So this dealer delivered the new UPS to me, Im just unboxing and testing it right now.
Will give final review after a week, I dont want to be too hasty in my review like last time.
BTW, confirmed this UPS is manufactured in June 2018. So It should work. (I hope)
*www.dropbox.com/s/i0w51vrdxboftab/IMG_20180728_172400.jpg?dl=1

Sorry for potato picture

A nifty feature for this model is that there is a plug that is only for surge protection . I can plug in my speakers or modem/rotuer or charge phone etc which doesnt use the battery of UPS but still protected from electrical surge


----------



## whitestar_999 (Jul 28, 2018)

Looks alright.Also that surge protector will protect against local grid surges but I recommend unplugging any telephone wire/broadband cable lan wire to modem/router if it is connected to pc via lan wire(no issue with wifi) during thunderstorms as no surge protection will be enough in that case(except for the whole house lightening surge protection which is costly & may not be possible to do at all depending on house). Use speakers in that surge protected socket.


----------



## Nerevarine (Aug 4, 2018)

Final verdict after  weeks of usage :  Great Product.
No annoying beeping noise, very good build quality, button quality  is great. 
Fans auto turn on when it needs to cool, also has surge protector embedded for non UPS devices.
Nifty purchase, a tad bit expensive but this is definitely required for a high end PC.


----------



## whitestar_999 (Aug 4, 2018)

So no overload/restart issues like in cyberpower?


----------



## Nerevarine (Aug 5, 2018)

Nope, perfectly fine. Power went off during BF1 match, it switches to battery immediately.
I think CyberPower was also good but it was an old model that they sent me (2016). Could explain the discount then.


----------



## sinhead (Oct 30, 2018)

Whats your experience with the fan noise of this UPS? There are many reviews saying the fan is too loud.

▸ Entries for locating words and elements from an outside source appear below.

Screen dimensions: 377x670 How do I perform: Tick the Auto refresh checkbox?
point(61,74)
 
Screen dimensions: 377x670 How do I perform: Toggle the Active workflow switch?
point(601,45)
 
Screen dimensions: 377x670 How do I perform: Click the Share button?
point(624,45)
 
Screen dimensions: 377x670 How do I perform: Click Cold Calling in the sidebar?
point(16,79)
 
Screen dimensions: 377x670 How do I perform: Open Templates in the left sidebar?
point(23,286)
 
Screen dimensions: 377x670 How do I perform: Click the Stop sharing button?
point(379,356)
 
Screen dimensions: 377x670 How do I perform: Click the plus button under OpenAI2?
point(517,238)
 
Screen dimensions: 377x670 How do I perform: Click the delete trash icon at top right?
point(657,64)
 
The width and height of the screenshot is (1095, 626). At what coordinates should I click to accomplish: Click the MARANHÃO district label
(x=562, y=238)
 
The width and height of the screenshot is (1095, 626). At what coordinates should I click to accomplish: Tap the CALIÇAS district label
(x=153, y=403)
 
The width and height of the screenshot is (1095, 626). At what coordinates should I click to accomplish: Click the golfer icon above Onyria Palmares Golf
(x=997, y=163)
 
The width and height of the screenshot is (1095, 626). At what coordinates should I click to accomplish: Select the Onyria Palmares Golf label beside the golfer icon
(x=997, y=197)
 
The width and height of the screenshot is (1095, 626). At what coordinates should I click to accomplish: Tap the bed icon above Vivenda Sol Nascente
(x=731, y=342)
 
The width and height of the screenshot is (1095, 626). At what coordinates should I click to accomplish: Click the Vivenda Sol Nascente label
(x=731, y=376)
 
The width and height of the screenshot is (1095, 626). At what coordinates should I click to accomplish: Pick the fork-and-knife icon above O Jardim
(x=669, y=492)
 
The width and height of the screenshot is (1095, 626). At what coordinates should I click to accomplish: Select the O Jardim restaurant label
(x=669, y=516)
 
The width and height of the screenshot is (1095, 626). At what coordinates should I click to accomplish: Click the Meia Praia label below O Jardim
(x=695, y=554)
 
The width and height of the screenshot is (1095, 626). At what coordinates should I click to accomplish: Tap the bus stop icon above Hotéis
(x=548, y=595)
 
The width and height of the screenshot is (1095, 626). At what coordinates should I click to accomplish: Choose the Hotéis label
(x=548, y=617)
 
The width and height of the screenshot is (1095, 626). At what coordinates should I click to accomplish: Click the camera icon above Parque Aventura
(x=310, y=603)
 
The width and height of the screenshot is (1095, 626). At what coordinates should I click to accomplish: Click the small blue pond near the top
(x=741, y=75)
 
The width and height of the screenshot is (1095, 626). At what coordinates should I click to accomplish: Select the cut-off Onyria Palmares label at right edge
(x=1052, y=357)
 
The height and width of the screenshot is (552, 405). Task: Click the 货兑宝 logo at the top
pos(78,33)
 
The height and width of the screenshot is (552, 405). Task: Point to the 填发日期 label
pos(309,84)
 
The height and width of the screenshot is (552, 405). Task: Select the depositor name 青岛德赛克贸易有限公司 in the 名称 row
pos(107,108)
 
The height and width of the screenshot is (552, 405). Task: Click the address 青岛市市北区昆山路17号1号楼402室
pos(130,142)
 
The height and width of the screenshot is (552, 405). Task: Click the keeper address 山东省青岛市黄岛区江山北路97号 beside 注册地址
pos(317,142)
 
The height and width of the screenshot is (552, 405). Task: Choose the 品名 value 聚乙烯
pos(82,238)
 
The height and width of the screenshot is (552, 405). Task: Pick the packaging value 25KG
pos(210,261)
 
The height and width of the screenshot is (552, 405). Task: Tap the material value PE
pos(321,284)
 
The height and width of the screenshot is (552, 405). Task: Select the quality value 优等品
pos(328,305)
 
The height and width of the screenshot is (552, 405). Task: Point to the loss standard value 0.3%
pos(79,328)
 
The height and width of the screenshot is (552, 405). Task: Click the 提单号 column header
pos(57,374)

How often does the fan switch on ? ( does it switch on during backup mode only or during normal operation too?)


----------



## Nerevarine (Oct 31, 2018)

The fan noise is definitely a problem. It tends to switch on pretty randomly sometimes and it is very loud.
even if u turn off the UPS completely, the fan would keep spinning to "cool" the UPS for sometime before it shuts down completely <--- Their word, not mine.


----------